──────── Raw data

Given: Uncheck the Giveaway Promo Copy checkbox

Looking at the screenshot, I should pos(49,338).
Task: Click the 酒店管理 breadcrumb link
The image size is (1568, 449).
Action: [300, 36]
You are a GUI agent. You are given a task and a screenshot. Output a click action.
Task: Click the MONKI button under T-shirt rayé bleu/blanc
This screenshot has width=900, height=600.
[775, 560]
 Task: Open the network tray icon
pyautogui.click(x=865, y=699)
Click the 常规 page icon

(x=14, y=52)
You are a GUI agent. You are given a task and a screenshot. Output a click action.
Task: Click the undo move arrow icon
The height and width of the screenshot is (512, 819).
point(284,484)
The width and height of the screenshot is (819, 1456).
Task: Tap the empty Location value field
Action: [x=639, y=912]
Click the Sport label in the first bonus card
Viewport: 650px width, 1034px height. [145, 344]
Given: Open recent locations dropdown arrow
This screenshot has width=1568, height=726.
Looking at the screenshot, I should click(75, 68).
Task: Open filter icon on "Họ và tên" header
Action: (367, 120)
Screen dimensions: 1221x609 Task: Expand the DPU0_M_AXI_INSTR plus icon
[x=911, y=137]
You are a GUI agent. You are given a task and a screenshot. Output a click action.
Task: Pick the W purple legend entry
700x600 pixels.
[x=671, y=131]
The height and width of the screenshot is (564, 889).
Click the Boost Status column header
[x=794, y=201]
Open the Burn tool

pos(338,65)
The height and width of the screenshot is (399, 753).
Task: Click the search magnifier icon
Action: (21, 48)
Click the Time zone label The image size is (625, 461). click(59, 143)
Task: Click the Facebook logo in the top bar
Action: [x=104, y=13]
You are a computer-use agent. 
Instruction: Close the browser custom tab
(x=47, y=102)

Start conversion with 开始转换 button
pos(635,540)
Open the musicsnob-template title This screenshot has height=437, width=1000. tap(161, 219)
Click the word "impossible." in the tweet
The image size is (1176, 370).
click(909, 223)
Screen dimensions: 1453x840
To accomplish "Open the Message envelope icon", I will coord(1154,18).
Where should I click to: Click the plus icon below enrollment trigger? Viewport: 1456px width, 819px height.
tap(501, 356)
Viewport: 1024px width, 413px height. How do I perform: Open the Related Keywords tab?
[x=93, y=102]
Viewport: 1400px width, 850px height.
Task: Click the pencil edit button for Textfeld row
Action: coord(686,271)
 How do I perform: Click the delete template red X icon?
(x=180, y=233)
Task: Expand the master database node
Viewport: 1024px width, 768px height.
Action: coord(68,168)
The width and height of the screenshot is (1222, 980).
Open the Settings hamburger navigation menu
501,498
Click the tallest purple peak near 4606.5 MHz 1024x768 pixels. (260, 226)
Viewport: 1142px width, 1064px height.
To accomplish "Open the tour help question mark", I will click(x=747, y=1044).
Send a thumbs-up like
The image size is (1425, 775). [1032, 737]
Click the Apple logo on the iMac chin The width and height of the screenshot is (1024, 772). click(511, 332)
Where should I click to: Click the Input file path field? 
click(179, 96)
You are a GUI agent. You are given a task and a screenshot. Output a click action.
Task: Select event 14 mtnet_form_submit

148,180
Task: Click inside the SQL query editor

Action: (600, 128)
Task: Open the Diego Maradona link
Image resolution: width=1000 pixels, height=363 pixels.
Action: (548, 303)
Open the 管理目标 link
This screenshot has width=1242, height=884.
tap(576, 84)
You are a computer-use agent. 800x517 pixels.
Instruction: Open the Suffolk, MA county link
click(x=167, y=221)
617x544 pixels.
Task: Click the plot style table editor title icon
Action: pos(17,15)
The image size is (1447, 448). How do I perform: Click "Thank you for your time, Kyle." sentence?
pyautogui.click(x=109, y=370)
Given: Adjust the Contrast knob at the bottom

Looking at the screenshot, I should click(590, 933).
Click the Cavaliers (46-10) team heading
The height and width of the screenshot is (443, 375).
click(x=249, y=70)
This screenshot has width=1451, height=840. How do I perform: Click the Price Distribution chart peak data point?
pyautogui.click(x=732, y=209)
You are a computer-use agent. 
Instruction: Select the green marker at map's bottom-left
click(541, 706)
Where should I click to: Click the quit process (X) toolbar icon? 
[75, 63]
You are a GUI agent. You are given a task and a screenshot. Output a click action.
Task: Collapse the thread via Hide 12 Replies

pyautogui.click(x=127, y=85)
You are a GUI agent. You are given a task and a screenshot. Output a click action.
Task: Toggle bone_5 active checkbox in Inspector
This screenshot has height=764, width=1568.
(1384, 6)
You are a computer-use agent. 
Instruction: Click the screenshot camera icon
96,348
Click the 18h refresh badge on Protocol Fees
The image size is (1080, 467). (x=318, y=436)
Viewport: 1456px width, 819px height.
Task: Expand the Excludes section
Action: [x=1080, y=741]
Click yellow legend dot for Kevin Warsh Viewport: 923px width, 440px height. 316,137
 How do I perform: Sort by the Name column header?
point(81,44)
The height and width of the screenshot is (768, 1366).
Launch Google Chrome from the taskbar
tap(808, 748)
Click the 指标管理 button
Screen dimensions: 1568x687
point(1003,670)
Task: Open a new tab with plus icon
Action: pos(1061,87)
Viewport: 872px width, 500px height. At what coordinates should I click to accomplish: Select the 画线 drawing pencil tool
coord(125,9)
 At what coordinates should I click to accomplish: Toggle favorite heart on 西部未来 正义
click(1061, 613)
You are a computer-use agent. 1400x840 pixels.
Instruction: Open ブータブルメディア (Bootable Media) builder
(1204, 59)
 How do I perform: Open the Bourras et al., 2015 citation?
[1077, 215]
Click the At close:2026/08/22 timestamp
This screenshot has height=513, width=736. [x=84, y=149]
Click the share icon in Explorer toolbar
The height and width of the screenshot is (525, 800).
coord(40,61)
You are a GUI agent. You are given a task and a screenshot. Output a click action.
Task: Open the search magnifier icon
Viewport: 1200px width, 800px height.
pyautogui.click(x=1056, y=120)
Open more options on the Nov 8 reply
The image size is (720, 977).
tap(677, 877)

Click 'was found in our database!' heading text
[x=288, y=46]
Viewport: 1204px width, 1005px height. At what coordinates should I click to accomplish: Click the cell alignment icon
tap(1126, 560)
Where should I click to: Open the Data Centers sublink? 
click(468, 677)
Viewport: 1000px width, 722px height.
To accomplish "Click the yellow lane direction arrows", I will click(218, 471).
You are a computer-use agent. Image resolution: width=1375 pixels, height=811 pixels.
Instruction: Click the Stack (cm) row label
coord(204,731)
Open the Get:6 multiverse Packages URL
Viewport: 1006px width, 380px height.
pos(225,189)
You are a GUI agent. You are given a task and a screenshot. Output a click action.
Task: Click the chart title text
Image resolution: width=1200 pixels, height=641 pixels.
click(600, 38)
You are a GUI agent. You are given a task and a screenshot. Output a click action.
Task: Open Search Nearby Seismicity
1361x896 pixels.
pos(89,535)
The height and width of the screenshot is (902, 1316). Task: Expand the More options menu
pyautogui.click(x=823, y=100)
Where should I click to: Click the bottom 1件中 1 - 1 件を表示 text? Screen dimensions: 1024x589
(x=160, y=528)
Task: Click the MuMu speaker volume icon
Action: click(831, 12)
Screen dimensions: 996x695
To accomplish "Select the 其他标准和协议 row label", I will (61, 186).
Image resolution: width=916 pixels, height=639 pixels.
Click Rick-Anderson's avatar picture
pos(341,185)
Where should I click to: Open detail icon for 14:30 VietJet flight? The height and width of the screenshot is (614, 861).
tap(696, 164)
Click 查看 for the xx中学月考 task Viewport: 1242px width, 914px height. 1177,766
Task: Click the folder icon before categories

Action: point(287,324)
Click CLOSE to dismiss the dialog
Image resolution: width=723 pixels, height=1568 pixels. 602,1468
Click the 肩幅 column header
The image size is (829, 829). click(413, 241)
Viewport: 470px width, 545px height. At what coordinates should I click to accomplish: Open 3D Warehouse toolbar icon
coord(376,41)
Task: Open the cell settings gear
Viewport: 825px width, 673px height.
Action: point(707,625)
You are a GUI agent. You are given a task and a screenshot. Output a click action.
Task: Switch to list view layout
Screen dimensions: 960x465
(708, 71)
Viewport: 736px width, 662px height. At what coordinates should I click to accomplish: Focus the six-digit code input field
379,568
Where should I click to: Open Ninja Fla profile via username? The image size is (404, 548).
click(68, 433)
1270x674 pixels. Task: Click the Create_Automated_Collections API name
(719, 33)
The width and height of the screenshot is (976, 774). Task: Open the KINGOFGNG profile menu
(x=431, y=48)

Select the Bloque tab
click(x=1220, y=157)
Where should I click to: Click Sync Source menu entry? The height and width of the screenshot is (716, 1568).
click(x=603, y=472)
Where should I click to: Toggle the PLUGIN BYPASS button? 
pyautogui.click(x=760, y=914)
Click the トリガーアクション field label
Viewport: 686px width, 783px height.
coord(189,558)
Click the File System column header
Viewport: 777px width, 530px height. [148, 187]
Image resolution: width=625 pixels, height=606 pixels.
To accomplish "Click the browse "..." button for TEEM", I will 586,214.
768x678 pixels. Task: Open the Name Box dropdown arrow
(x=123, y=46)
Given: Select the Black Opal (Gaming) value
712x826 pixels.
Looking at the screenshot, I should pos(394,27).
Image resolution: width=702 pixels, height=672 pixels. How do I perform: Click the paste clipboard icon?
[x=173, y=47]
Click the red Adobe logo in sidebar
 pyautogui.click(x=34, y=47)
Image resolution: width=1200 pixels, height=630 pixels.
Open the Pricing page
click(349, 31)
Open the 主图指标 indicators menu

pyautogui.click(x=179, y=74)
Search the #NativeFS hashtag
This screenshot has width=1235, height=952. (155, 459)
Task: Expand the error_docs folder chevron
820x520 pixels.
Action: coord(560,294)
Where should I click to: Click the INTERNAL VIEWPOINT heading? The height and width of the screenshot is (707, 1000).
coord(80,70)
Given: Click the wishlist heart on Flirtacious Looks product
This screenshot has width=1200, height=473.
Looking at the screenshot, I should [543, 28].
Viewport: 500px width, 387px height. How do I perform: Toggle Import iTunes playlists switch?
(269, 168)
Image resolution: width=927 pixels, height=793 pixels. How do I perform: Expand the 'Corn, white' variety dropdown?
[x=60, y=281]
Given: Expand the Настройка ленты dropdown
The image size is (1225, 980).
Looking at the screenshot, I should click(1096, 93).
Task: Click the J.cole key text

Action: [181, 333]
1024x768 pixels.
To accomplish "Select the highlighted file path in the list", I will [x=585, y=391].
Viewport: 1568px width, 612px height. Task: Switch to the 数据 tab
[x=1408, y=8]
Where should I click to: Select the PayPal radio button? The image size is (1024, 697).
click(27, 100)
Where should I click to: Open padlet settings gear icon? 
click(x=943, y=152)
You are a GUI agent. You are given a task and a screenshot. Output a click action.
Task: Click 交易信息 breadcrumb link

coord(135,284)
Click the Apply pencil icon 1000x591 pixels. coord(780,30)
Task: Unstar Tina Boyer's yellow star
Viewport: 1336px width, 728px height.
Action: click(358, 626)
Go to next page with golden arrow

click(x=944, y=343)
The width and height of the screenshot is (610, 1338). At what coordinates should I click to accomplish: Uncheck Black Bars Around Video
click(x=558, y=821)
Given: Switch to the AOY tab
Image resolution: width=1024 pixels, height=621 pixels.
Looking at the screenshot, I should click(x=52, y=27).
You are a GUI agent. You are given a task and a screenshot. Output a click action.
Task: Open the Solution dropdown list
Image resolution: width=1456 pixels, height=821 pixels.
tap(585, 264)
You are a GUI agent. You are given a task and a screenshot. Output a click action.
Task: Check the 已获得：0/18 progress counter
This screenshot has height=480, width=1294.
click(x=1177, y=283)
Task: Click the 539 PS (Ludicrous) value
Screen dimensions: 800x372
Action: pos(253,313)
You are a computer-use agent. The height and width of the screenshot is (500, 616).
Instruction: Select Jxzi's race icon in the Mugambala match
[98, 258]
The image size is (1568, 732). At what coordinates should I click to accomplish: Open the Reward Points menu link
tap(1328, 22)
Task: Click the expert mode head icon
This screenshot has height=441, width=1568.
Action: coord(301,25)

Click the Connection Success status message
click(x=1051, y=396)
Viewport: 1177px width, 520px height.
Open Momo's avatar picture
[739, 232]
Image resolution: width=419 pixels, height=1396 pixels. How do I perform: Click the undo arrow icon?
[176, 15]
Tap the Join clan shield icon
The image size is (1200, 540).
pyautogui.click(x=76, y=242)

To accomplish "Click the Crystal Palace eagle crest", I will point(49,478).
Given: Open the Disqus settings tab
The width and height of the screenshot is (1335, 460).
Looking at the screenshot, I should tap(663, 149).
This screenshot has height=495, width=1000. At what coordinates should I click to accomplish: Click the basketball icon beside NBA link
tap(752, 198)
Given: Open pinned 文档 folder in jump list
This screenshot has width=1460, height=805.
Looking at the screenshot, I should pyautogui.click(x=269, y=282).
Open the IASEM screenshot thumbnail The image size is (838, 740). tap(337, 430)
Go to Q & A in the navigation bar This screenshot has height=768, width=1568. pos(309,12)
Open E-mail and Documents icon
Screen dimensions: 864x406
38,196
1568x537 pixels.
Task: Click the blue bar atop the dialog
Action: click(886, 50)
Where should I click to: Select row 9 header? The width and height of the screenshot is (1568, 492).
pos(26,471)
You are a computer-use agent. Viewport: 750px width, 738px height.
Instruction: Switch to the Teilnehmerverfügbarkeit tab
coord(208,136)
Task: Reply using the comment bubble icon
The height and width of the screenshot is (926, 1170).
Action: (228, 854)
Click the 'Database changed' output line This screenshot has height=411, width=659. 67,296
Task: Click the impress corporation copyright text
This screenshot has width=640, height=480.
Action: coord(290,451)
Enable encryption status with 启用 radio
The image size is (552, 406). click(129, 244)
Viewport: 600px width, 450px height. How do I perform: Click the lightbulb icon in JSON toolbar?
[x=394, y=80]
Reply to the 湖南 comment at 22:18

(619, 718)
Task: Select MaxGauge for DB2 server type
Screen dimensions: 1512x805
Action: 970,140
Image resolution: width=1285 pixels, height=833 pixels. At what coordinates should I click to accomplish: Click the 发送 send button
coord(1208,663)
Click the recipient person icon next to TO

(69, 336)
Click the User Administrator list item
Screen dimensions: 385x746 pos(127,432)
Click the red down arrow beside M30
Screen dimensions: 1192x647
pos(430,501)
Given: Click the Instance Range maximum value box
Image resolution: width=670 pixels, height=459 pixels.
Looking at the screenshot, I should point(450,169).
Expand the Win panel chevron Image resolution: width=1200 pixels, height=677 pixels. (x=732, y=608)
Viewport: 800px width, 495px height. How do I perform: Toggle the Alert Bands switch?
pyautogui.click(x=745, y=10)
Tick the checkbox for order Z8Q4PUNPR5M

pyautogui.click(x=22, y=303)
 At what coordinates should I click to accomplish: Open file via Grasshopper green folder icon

────────────────

Search the entries above for the string "yellow", and report each line where it occurs.

Click yellow legend dot for Kevin Warsh Viewport: 923px width, 440px height. 316,137
To accomplish "Click the yellow lane direction arrows", I will click(218, 471).
Task: Unstar Tina Boyer's yellow star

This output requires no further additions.